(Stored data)
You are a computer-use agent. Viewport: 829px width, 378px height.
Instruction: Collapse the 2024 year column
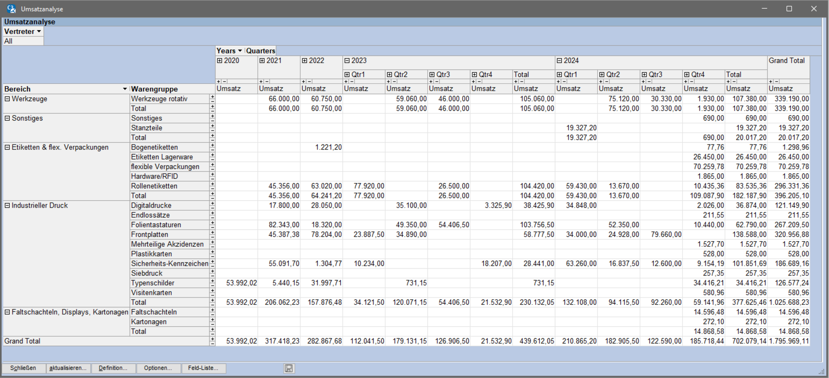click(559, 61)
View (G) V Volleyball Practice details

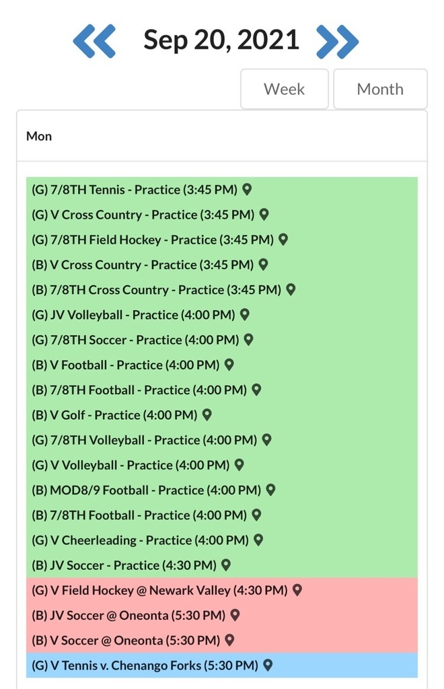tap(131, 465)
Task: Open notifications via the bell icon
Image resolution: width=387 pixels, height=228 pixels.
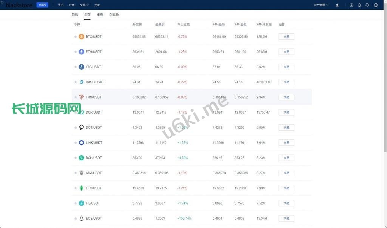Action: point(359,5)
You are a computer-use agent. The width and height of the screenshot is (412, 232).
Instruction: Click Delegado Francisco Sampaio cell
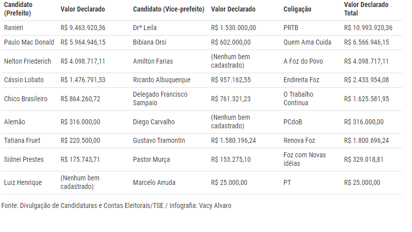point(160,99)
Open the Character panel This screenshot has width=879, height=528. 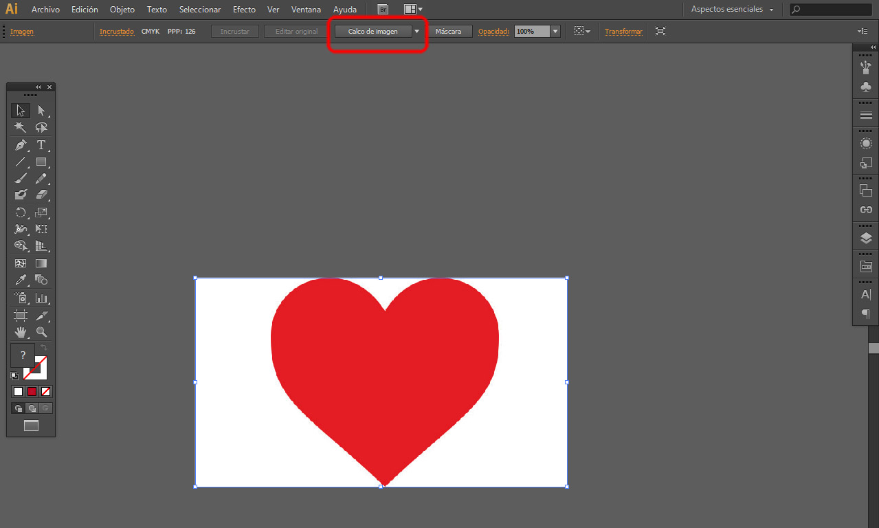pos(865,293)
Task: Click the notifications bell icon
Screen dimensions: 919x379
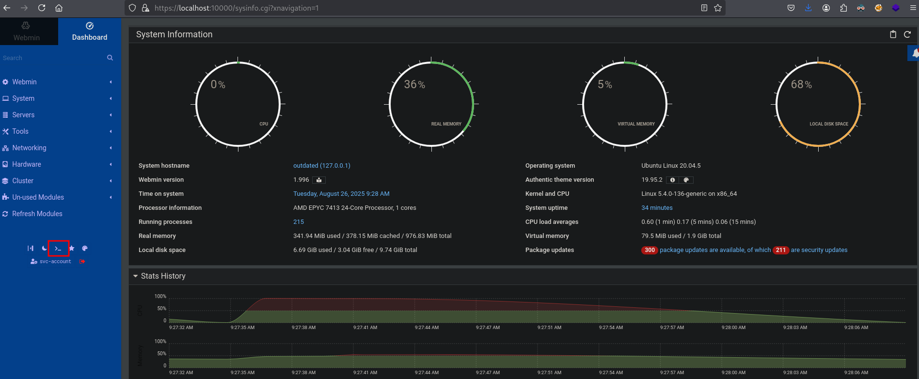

## Problem description
Only the number is wanted: how many lines in the entries above contain the word "Task"?

## Your response
2